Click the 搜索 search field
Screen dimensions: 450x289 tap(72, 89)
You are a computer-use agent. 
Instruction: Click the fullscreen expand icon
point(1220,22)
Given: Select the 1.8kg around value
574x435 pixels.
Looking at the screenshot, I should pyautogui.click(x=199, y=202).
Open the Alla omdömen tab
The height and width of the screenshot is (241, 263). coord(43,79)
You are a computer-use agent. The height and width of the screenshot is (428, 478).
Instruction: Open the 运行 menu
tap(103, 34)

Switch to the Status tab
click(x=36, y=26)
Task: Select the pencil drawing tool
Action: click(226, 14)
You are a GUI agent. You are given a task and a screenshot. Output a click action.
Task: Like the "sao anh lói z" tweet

* Problem to work on
Can you convert all of the material above into a JSON list of strings, with one string per line and blank lines left out?

* Response to this task
[
  "Click the 搜索 search field",
  "Screen dimensions: 450x289 tap(72, 89)",
  "You are a computer-use agent. ",
  "Instruction: Click the fullscreen expand icon",
  "point(1220,22)",
  "Given: Select the 1.8kg around value",
  "574x435 pixels.",
  "Looking at the screenshot, I should pyautogui.click(x=199, y=202).",
  "Open the Alla omdömen tab",
  "The height and width of the screenshot is (241, 263). coord(43,79)",
  "You are a computer-use agent. The height and width of the screenshot is (428, 478).",
  "Instruction: Open the 运行 menu",
  "tap(103, 34)",
  "Switch to the Status tab",
  "click(x=36, y=26)",
  "Task: Select the pencil drawing tool",
  "Action: click(226, 14)",
  "You are a GUI agent. You are given a task and a screenshot. Output a click action.",
  "Task: Like the \"sao anh lói z\" tweet"
]